Thanks. By appending the "no place like home" IP I've re-routed the
search to a place it cannot do any harm, and I can possibly even catch it
to return an appropriate "web page" for the attempt.

Not quite _disabled_ , but the possible the next-best thing. :-)

They're stored in below registry.


HKEY_LOCAL_MACHINE\SOFTWARE\Microsoft\Windows\Curr entVersion\Explorer\FindExtensions


Before posting here I found that GUID too. But when I googled it all I
got was 5 pages with 'how to fix a problem with ...' results. :-(

I've just tried to block access to the GUID (either prefixing it, or the
registry key its mentioned in, with an exclamation mark, but I still got
the "websearch" option, and it still tried to seach bing*

*I found an "SearchAssistant" entry and inserted a 127.0.0.1/ by which I
can, just as with #1, tell if a certain change is effective or not. It
also effectivily blocks the request, but doesn't remove the option (hence
the "crude" I mentioned earlier)...

Thanks for the response.

Regards,
Rudy Wieser


-- Origionalo message:
"JJ" wrote in message
news
On Fri, 8 Sep 2017 15:01:32 +0200, R.Wieser wrote:
Hello all,

#1: I would like to know if there is a way to stop file-explorer of
trying
to go online when something is entered in the adressbar it does not
recognise.


AFAIK, the Windows shell is hardcoded to treat typed text as an URL if
it's
not a valid application file searchable from the PATH environment
variable
or a file in the current working directory. The shell use below registry
path to get the default URL prefix (i.e. protocol).

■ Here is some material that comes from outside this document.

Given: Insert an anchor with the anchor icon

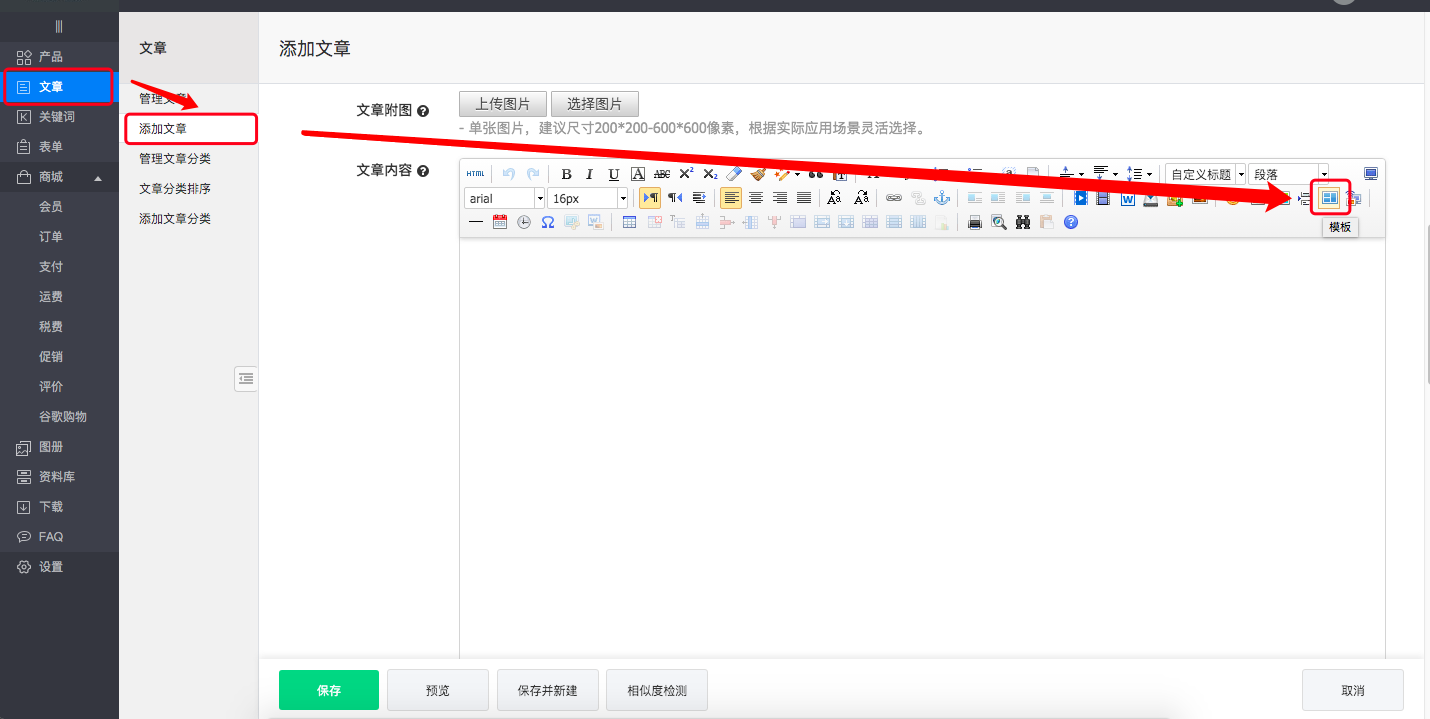Looking at the screenshot, I should (x=941, y=198).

HKEY_LOCAL_MACHINE\SOFTWARE\Microsoft\Windows\Curr entVersion\URL\DefaultPrefix

When I check it with Process Monitor, it doesn't try to read any setting
after trying to find application-specific path (i.e. "App Paths"
registry)
and before trying to access the above URL registry. Neither Explorer
policy
setting or plain Explorer setting. That is, at least for the Windows 7's
shell.

#2: I would also like to remove the 'websearch' option thats made
available
when you, from the file-explorer, select "find".

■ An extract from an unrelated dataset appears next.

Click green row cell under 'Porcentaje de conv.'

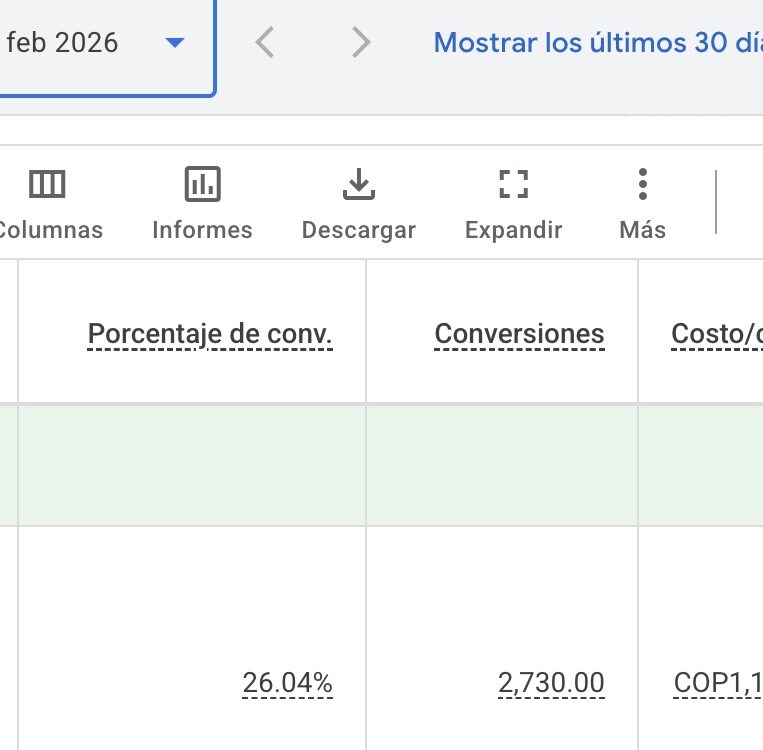pyautogui.click(x=192, y=465)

They're stored in below registry.


HKEY_LOCAL_MACHINE\SOFTWARE\Microsoft\Windows\Curr entVersion\Explorer\FindExtensions

If've _blocked_ both using very crude methods (registry editing
involved),
but would very much like to know how to do it the "clean" way.


Start by searching the above registry key. If MSDN doesn't have it,
chances
are that you can only find unofficial ways to remove them.

And a funny thing: #1 goes to google, #2 goes to bing. :-) :-(


IMO, it depends on the Find handler as specified in the above registry.
MSDN
*should* have an official documentations for that.